La lutte contre la propagation de la COVID-19 ne saurait produire les effets escomptés tant que les mesures barrières édictées par le gouvernement ne sont pas respectées par les communautés.

Pour pallier l’inobservance de ces mesures prises dans le cadre de la lutte contre la propagation de cette maladie au Niger, le gouvernement a adopté en conseil des ministres du vendredi 22 janvier dernier, « le projet de décret déterminant les infractions relatives à la lutte contre la propagation du coronavirus et les sanctions applicables pendant la durée de l’Etat d’urgence ».

En effet, il est apparu suite à l’évaluation faite par la 23ème session du comité interministériel de lutte contre la propagation du COVID-19, tenue le jeudi 21 janvier dernier, qu’une grande partie de la population ne respecte pas l’essentiel de ces mesures barrières.

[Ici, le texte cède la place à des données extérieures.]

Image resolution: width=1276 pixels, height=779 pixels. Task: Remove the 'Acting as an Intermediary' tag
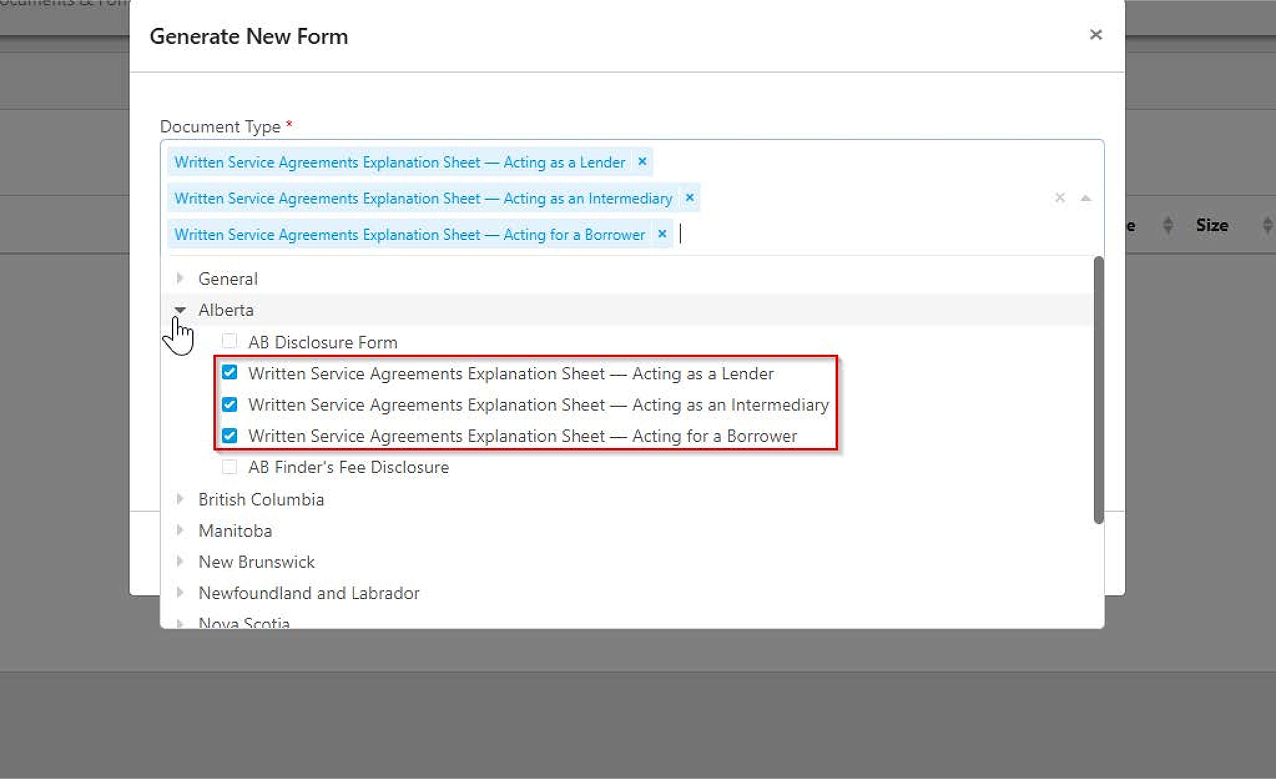tap(689, 198)
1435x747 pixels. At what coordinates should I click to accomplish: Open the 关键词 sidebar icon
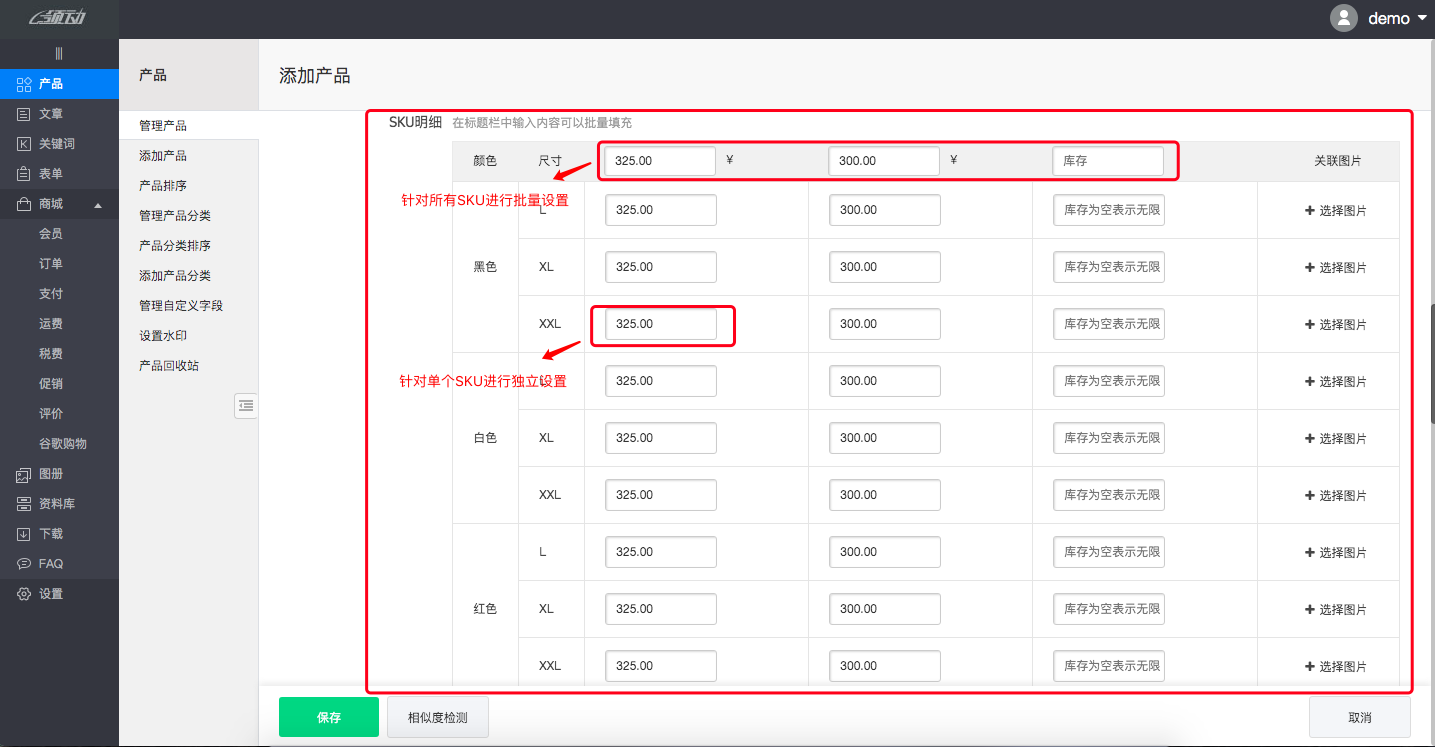click(x=22, y=143)
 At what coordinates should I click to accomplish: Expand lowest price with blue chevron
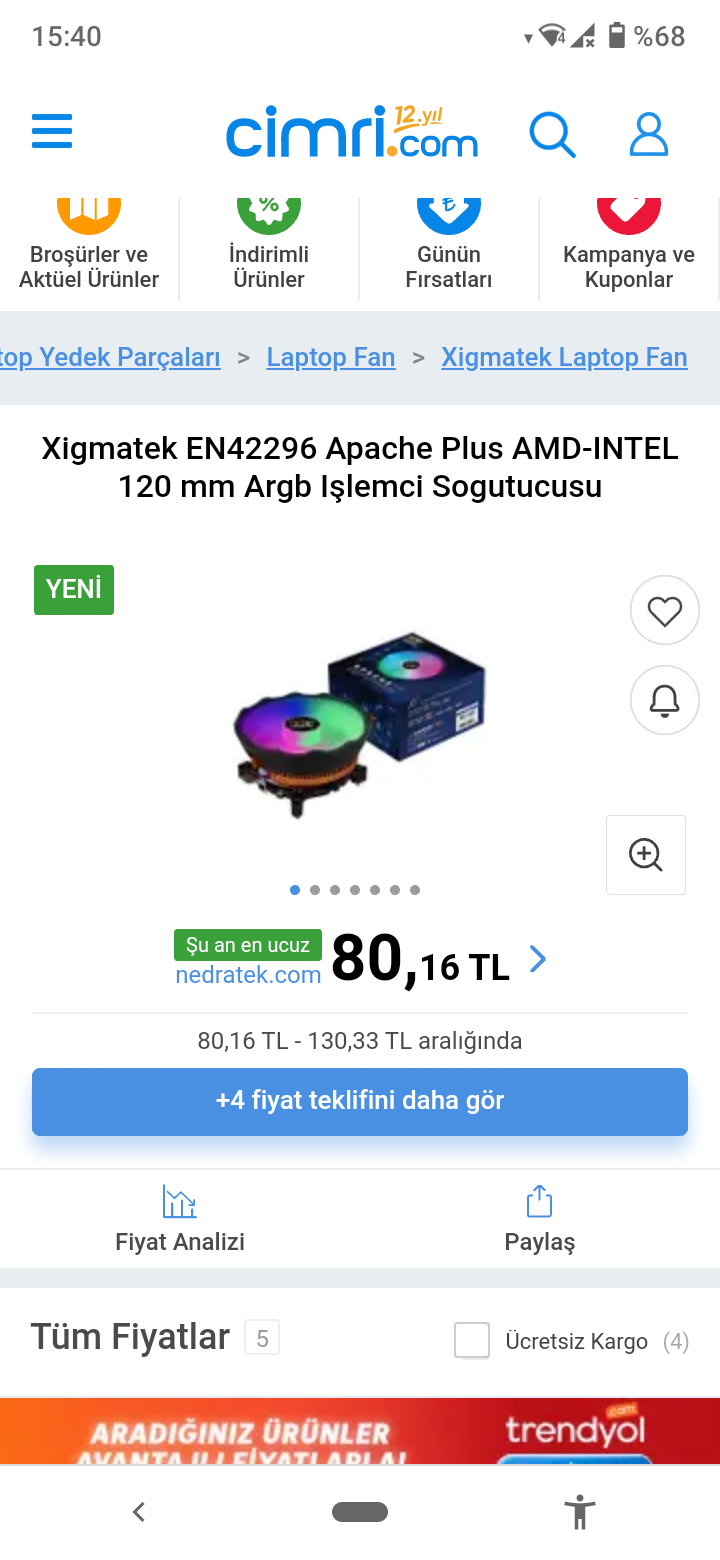pos(538,960)
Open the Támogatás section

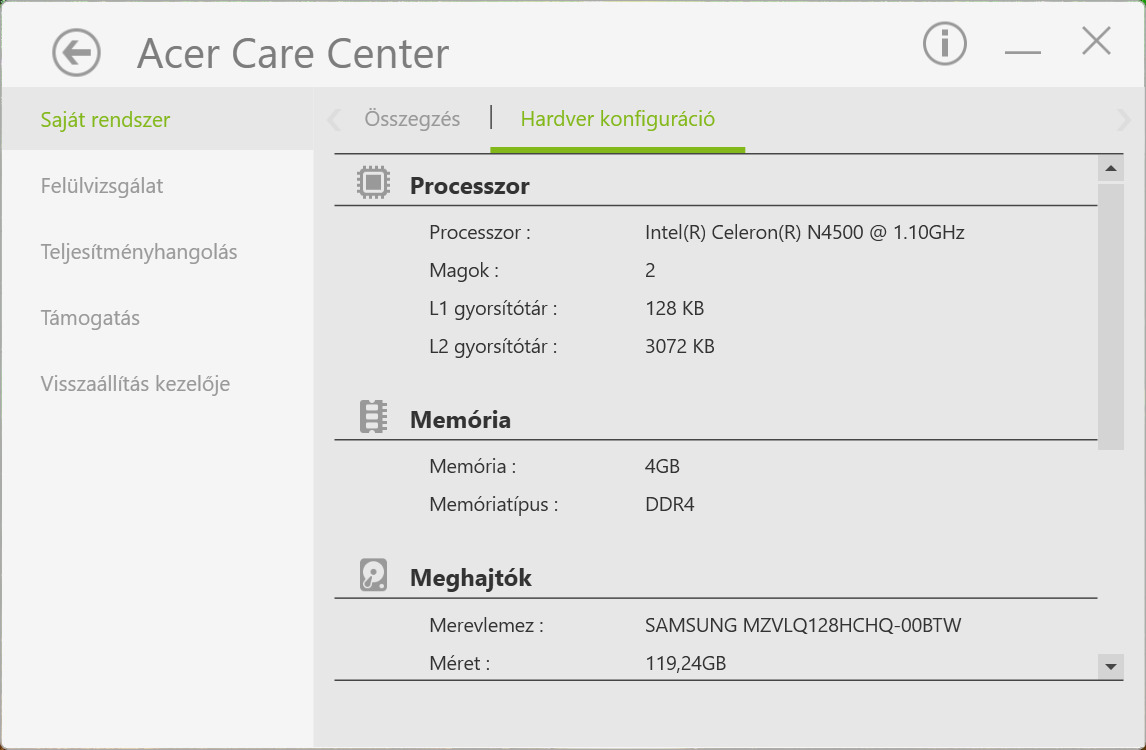90,318
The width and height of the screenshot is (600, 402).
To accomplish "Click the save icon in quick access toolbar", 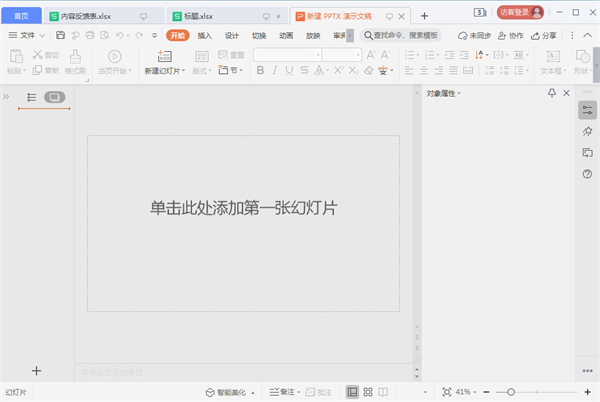I will [x=61, y=35].
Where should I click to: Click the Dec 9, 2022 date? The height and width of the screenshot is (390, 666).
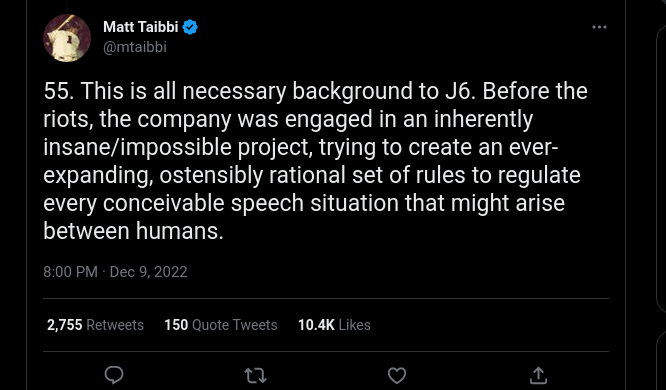coord(148,272)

« Nous avons considéré que toutes ces mesures ne peuvent connaitre une bonne application sans un régime de sanction », a expliqué le Premier ministre, Chef du gouvernement, président du comité interministériel de lutte contre la propagation du COVID-19.

Même au niveau de l’élite nigérienne, a-t-il reconnu, « il y a quelques relâchements », alors que cette dernière est sensée éduquer et sensibiliser la population sur le danger de la maladie à Coronavirus et sur la responsabilité qui incombe à chaque nigérien de se protéger et protéger les autres par le respect strict des mesures édictées.

Ce relâchement constaté quant au respect des mesures barrières, surtout en ces temps où le Niger, comme beaucoup d’autres pays à travers le monde, fait face à la deuxième vague de cette maladie, risque, si l’on y grade, d’anéantir tous les efforts que déploie l’Etat pour stopper la propagation de cette maladie au Niger.

Soulignons qu’au même moment, le gouvernement, à travers le comité interministériel de lutte contre la propagation du COVID-19 est à pied d’œuvre pour l’acquisition du vaccin dans le plus bref délai.